:: Supplied information ::
------------------------------------------------------------------------

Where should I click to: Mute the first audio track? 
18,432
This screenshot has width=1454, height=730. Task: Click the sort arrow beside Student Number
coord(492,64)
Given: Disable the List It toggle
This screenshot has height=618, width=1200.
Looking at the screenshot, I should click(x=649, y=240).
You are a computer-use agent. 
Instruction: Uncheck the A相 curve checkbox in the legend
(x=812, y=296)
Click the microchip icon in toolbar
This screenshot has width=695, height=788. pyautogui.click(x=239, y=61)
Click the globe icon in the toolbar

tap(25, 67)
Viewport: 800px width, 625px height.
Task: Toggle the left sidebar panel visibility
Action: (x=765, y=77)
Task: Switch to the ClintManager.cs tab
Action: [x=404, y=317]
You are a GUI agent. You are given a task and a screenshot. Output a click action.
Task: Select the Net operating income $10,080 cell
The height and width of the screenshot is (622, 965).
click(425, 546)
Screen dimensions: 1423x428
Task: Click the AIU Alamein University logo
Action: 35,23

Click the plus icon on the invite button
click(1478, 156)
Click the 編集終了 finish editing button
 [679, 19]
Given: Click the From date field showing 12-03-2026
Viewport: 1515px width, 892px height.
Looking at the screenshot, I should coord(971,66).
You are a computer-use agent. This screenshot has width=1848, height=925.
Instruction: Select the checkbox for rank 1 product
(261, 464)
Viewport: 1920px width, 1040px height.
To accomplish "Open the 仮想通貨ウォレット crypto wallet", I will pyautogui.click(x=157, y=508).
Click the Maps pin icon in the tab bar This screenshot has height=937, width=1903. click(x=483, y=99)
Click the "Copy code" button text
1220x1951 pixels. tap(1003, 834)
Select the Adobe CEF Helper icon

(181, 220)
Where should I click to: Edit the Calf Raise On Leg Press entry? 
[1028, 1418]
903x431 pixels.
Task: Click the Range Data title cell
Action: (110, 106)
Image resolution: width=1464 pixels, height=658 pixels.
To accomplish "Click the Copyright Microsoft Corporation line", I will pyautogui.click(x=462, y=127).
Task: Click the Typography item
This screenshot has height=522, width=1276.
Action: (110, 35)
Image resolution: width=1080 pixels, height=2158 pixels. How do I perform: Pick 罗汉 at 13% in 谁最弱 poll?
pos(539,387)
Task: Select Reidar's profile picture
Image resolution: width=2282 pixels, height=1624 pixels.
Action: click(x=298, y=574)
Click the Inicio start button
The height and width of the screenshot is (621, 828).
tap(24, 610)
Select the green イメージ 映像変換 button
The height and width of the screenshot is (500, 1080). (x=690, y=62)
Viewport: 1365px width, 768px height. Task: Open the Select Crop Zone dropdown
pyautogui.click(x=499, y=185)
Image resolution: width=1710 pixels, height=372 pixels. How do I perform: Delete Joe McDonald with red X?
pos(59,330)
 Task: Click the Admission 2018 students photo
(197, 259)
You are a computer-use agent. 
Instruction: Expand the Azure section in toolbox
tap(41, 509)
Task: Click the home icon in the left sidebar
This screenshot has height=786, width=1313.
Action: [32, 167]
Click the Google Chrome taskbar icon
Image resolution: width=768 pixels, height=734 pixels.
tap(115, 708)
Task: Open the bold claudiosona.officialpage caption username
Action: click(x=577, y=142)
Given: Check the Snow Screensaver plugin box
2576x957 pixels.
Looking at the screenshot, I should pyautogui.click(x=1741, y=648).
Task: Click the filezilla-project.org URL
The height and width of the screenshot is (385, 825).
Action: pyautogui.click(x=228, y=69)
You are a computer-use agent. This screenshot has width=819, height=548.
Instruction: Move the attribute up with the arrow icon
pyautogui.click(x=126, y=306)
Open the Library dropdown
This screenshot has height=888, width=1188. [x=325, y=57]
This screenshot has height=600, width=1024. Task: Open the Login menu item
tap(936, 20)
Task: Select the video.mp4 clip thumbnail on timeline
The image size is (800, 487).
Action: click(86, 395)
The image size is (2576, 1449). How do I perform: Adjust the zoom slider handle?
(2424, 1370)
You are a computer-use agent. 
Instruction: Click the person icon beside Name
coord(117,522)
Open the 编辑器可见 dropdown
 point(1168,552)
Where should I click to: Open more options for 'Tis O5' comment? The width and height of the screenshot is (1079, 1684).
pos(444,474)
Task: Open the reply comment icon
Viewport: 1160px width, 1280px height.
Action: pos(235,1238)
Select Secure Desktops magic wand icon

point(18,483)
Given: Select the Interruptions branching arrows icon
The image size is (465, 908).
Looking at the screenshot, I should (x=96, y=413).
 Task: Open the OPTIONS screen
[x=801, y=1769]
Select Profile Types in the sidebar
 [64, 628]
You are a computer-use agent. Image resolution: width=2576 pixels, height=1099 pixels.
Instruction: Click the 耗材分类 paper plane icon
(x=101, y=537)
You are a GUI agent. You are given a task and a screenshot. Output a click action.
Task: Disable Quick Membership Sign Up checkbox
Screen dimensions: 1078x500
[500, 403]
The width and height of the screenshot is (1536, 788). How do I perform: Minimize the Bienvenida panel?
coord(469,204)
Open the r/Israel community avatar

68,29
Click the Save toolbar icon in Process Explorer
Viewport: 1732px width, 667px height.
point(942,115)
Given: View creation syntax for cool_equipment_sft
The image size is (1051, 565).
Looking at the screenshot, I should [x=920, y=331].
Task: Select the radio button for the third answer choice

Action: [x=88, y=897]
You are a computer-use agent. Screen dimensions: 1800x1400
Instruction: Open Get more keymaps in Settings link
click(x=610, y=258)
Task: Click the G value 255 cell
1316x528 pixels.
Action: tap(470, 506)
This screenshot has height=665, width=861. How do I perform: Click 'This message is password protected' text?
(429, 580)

------------------------------------------------------------------------

:: Short problem ::
Render the entries from the line containing "Click the microchip icon in toolbar" through the line containing "Action: (110, 35)" as a JSON list of strings, one string per line. Leave out blank lines.

:: Task solution ::
[
  "Click the microchip icon in toolbar",
  "This screenshot has width=695, height=788. pyautogui.click(x=239, y=61)",
  "Click the globe icon in the toolbar",
  "tap(25, 67)",
  "Viewport: 800px width, 625px height.",
  "Task: Toggle the left sidebar panel visibility",
  "Action: (x=765, y=77)",
  "Task: Switch to the ClintManager.cs tab",
  "Action: [x=404, y=317]",
  "You are a GUI agent. You are given a task and a screenshot. Output a click action.",
  "Task: Select the Net operating income $10,080 cell",
  "The height and width of the screenshot is (622, 965).",
  "click(425, 546)",
  "Screen dimensions: 1423x428",
  "Task: Click the AIU Alamein University logo",
  "Action: 35,23",
  "Click the plus icon on the invite button",
  "click(1478, 156)",
  "Click the 編集終了 finish editing button",
  " [679, 19]",
  "Given: Click the From date field showing 12-03-2026",
  "Viewport: 1515px width, 892px height.",
  "Looking at the screenshot, I should coord(971,66).",
  "You are a computer-use agent. This screenshot has width=1848, height=925.",
  "Instruction: Select the checkbox for rank 1 product",
  "(261, 464)",
  "Viewport: 1920px width, 1040px height.",
  "To accomplish \"Open the 仮想通貨ウォレット crypto wallet\", I will pyautogui.click(x=157, y=508).",
  "Click the Maps pin icon in the tab bar This screenshot has height=937, width=1903. click(x=483, y=99)",
  "Click the \"Copy code\" button text",
  "1220x1951 pixels. tap(1003, 834)",
  "Select the Adobe CEF Helper icon",
  "(181, 220)",
  "Where should I click to: Edit the Calf Raise On Leg Press entry? ",
  "[1028, 1418]",
  "903x431 pixels.",
  "Task: Click the Range Data title cell",
  "Action: (110, 106)",
  "Image resolution: width=1464 pixels, height=658 pixels.",
  "To accomplish \"Click the Copyright Microsoft Corporation line\", I will pyautogui.click(x=462, y=127).",
  "Task: Click the Typography item",
  "This screenshot has height=522, width=1276.",
  "Action: (110, 35)"
]